Cassie sighed. “Charlie, sweetie, I love you, but you are not as big a ho as you want people to think.”
“Am too.”
“Remember I know you. You’re a big ol’ softie on the inside.”
“You take that back, you evil witch.”
She chuckled, the women’s teasing easing some of the rising panic inside her.
“Seriously, Penny,” Cassie said, focusing on her again. “Think long and hard about the outcome you want before you jump into bed with anyone. Because sex changes things.”
“Yeah,” Charlie came over to her side—fully clothed again—slinging an arm around her shoulders. “You can never be sure if a guy is a prince or a frog until you kiss him.”
BJ wasn’t a frog or a prince. The way he kissed…the man was a god.
“And you never know if a guy will stick until you bone him.”
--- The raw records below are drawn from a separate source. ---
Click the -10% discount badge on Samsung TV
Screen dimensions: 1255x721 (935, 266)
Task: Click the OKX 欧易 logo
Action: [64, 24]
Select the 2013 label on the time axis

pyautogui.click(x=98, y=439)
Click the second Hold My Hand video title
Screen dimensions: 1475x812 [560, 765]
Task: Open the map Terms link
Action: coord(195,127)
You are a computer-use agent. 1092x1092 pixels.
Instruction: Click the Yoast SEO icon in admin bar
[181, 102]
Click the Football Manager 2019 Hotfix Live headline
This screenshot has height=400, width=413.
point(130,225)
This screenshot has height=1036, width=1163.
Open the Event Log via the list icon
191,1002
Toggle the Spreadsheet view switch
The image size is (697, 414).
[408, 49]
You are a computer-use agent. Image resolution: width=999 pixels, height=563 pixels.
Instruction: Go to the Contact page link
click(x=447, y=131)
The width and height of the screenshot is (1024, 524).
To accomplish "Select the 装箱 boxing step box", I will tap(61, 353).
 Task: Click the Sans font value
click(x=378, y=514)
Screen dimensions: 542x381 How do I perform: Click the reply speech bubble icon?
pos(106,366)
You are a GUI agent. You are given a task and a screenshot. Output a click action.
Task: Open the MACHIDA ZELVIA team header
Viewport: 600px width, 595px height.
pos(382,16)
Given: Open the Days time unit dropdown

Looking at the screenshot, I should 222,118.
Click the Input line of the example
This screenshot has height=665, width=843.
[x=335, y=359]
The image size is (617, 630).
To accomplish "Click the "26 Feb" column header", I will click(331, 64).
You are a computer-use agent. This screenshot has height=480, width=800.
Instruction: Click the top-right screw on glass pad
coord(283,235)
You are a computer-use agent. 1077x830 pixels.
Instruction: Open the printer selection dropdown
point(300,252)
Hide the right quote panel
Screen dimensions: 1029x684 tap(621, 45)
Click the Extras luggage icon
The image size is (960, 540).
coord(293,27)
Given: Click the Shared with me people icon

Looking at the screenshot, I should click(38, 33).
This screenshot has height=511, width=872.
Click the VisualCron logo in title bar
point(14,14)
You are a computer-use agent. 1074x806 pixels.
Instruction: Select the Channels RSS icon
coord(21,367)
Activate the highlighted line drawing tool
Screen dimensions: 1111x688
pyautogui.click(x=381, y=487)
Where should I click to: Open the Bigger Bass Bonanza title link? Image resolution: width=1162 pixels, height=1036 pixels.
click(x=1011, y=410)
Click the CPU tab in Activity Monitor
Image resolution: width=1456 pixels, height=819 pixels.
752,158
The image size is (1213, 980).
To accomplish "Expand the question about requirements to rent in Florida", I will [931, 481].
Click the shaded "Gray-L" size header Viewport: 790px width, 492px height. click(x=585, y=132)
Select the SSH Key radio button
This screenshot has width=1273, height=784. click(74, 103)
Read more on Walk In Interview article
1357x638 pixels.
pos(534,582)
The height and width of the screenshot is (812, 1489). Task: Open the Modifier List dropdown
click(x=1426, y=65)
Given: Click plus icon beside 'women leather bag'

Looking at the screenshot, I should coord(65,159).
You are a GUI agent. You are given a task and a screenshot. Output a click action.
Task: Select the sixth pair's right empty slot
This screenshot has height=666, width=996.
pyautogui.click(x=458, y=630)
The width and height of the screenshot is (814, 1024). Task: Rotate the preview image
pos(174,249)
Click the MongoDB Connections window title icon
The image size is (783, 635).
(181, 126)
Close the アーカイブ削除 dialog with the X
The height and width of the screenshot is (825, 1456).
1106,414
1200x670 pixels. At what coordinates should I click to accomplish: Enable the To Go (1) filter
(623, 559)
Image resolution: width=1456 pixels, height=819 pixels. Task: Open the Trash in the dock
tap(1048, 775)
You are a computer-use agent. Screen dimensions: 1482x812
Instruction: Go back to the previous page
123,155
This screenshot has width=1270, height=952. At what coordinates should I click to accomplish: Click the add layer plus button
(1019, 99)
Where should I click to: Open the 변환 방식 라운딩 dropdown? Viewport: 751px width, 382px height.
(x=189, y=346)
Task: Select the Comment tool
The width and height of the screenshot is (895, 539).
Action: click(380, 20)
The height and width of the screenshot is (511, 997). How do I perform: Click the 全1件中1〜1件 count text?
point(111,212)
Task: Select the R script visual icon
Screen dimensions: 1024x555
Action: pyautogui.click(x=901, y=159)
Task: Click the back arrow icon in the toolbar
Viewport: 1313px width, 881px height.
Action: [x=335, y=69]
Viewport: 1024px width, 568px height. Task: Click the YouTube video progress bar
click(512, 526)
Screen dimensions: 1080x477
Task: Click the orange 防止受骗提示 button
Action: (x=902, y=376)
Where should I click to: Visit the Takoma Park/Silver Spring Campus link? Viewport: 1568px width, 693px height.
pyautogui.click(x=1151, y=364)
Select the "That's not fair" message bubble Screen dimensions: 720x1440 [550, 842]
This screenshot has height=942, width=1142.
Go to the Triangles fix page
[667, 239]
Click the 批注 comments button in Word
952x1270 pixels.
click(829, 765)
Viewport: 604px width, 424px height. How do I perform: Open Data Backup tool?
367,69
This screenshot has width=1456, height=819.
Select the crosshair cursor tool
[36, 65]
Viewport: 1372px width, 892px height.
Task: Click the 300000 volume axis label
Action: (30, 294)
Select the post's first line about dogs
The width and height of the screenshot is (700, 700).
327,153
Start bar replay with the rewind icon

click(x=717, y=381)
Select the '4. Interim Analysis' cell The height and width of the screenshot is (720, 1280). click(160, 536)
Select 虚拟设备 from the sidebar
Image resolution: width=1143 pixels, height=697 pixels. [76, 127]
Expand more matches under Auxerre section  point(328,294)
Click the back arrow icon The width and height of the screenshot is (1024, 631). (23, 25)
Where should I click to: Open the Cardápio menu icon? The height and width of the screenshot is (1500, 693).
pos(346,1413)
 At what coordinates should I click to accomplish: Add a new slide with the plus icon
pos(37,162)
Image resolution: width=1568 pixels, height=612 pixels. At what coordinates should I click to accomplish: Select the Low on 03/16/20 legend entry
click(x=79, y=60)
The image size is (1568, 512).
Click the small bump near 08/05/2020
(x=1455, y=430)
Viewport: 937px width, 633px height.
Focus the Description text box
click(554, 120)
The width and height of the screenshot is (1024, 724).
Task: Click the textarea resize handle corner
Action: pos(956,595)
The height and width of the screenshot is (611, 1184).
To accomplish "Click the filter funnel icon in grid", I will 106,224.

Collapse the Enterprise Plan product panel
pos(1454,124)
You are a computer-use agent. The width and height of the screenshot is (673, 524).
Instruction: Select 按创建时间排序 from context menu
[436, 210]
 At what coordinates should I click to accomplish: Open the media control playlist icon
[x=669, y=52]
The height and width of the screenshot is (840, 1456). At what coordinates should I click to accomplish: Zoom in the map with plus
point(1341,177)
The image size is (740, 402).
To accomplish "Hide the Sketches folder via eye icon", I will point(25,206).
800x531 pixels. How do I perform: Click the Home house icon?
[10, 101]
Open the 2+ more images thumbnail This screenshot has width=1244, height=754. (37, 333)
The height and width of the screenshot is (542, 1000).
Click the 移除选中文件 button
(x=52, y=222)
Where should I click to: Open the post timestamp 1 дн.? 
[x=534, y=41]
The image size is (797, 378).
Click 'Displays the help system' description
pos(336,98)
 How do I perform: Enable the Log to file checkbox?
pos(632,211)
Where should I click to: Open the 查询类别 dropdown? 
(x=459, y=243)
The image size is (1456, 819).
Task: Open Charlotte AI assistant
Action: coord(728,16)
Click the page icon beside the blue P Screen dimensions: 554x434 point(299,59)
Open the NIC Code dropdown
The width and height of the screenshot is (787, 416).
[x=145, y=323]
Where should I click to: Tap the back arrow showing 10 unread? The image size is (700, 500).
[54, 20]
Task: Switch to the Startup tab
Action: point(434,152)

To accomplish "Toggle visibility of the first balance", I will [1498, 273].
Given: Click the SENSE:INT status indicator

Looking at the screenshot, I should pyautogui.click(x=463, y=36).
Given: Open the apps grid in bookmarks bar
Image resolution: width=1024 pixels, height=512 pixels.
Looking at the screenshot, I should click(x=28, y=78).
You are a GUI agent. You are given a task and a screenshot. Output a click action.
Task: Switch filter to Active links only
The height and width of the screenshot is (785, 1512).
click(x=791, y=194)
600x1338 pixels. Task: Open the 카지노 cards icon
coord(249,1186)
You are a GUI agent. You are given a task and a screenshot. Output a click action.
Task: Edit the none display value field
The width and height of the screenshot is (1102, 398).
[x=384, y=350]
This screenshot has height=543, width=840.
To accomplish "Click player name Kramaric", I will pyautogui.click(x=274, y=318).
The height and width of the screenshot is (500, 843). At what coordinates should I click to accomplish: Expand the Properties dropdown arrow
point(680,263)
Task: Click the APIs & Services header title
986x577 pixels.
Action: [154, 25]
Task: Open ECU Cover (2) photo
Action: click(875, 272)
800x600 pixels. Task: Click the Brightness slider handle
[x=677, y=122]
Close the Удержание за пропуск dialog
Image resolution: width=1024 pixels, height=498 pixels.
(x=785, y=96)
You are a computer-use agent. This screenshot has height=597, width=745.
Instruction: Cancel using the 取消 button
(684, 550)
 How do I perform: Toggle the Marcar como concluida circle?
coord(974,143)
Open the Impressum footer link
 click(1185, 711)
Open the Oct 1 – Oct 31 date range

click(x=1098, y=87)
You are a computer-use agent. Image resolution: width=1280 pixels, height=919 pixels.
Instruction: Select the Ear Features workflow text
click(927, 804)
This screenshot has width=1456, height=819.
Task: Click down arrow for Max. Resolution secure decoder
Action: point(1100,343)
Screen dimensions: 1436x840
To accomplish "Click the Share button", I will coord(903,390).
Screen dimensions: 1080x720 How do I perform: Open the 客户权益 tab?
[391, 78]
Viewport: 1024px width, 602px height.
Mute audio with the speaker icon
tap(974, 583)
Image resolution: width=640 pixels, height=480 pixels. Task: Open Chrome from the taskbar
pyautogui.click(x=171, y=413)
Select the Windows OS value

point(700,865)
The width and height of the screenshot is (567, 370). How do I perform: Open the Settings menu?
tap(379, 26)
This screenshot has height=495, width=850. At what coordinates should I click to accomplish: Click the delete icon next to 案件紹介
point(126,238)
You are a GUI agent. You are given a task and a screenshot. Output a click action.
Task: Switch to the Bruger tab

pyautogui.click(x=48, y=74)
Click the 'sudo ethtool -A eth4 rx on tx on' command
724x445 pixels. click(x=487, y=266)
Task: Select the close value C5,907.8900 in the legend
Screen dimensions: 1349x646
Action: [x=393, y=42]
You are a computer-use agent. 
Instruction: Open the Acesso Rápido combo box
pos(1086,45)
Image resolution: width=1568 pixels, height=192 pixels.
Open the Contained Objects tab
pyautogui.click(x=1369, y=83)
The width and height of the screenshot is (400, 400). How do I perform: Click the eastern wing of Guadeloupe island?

“Lovely, Charlie.” Cassie frowned.
“Blunt, but true.”
BJ would stick. He had to. They would have a child together. They weren’t getting married or anything, but he would be in her life, in her child’s life. He’d be there. Right? He had to be. He always had been. Since she’d been an awkward, shy fourteen-year-old in need of a friend. He wouldn’t abandon her after they…went there. Would he?
No.
She knew BJ. He wouldn’t do that to her. He’d stick. They could have their sex and friendship too. She was sure of it.
Mostly sure.
Eighty percent sure.
Two to three odds in her favor.
She smiled. Thankfully, the women let the matter drop. Cassie deemed the dresses ready for the wedding. Bridesmaid duties done for the moment. Penny changed back into her clothes. The dress shop promised to have the dresses cleaned and steamed and ready for pickup the following day. Cassie and Charlie invited her to dinner with them in the city, but she declined with a promise of a rain check. Tonight, she had work to do.
As she drove back to Kismet, she made a mental list in her head. One she planned to chart out, graph, and detail until she came to the most logical conclusion. The only problem was, in matters like this…logic rarely held any weight.